Material provided:
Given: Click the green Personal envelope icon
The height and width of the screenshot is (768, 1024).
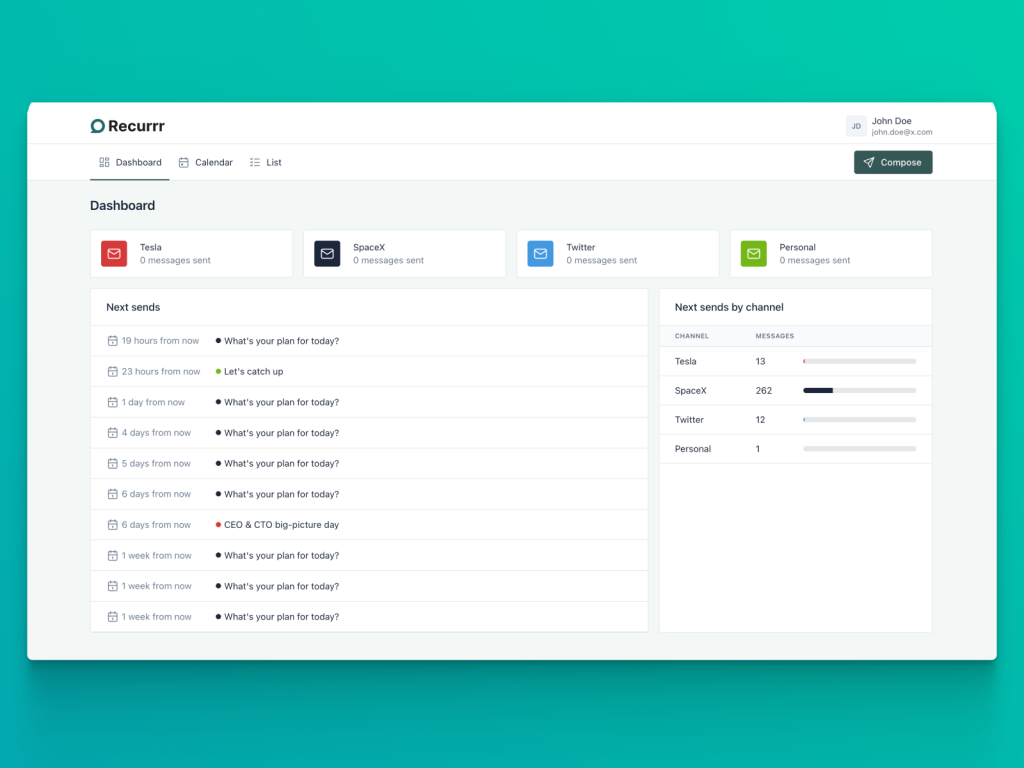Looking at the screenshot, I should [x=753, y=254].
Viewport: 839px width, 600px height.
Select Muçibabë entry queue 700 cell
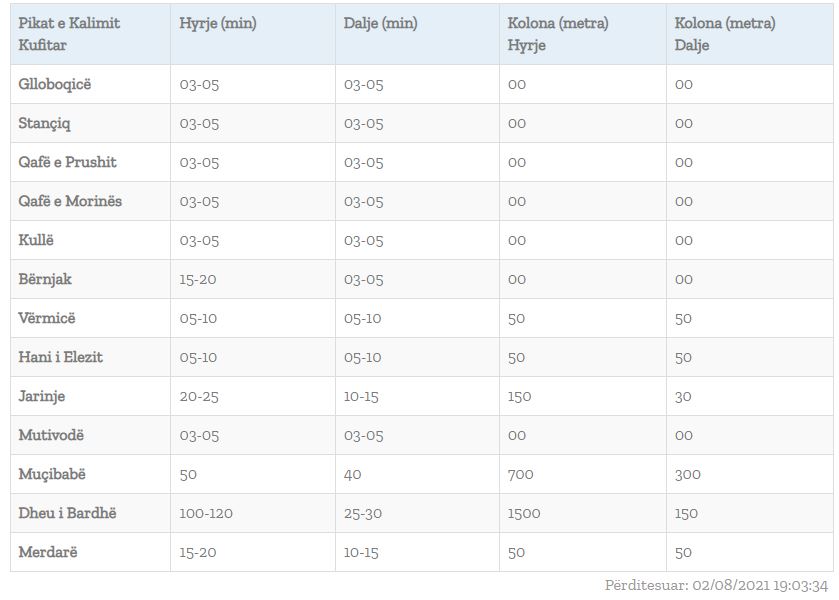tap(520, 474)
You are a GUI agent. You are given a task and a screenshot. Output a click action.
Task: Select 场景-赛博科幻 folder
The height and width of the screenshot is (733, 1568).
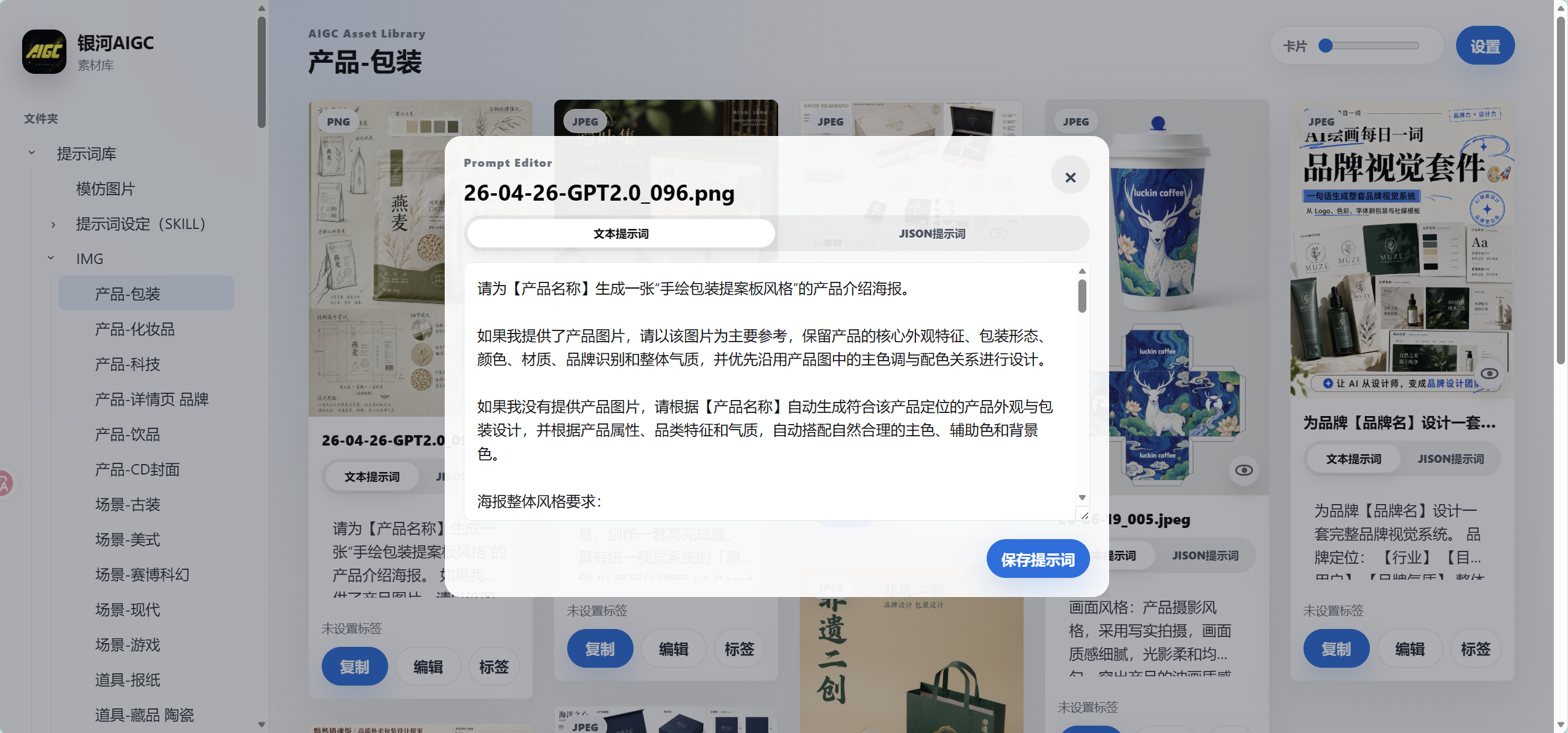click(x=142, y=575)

...

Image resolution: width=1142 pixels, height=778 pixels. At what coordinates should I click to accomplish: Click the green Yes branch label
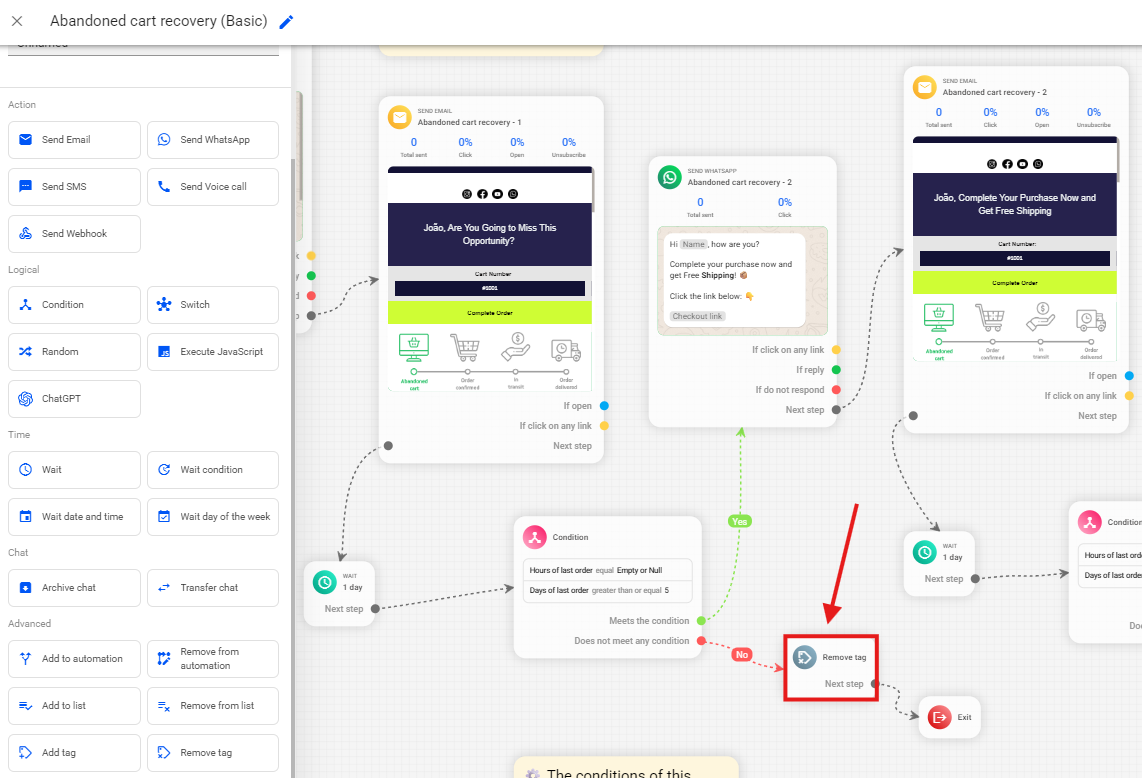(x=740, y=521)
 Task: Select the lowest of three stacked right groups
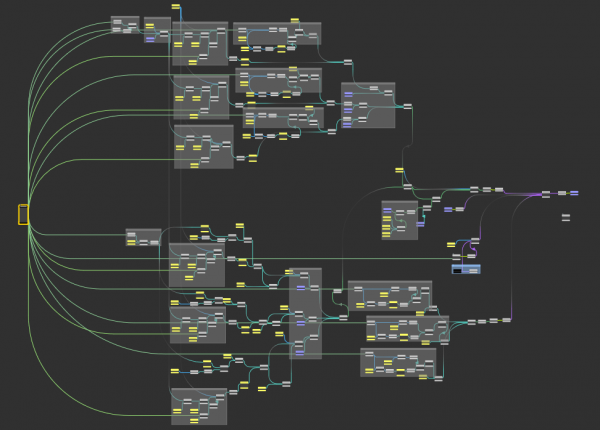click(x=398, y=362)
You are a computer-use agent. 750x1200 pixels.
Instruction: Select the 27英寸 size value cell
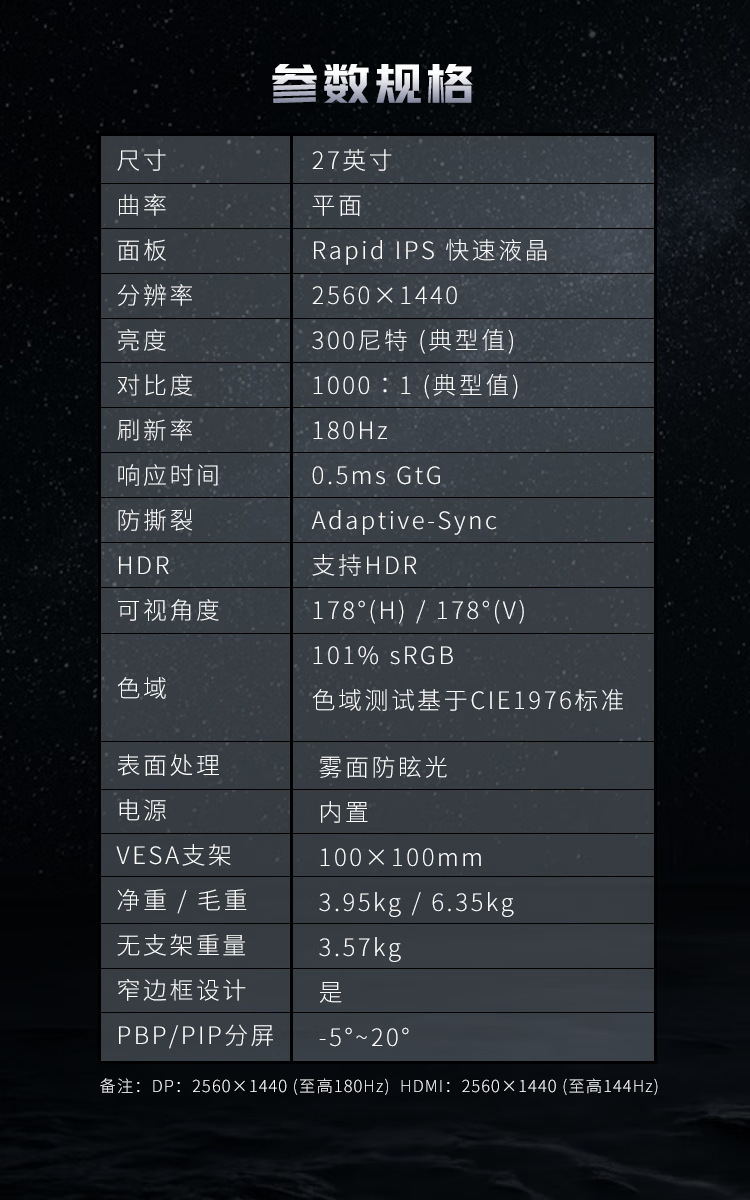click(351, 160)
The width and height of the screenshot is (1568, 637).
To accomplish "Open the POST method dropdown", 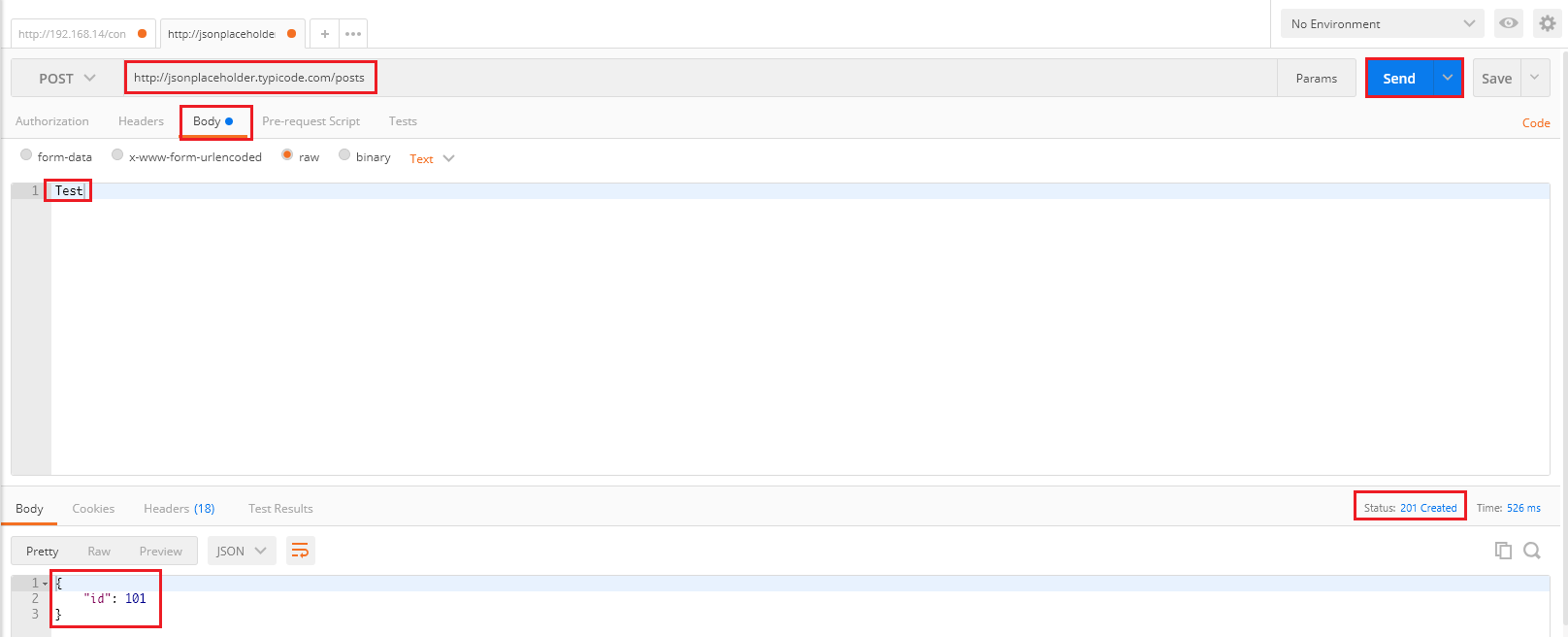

==

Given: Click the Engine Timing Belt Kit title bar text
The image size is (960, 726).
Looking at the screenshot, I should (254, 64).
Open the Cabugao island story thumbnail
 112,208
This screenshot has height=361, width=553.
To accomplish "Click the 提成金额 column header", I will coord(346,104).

What the task asks:
Please go through the listing and return each line that has "agent" in it.

Your solution:
You are a GUI agent. You are given a task and a screenshot. Output a click action.
You are a computer-use agent. 750x1200 pixels.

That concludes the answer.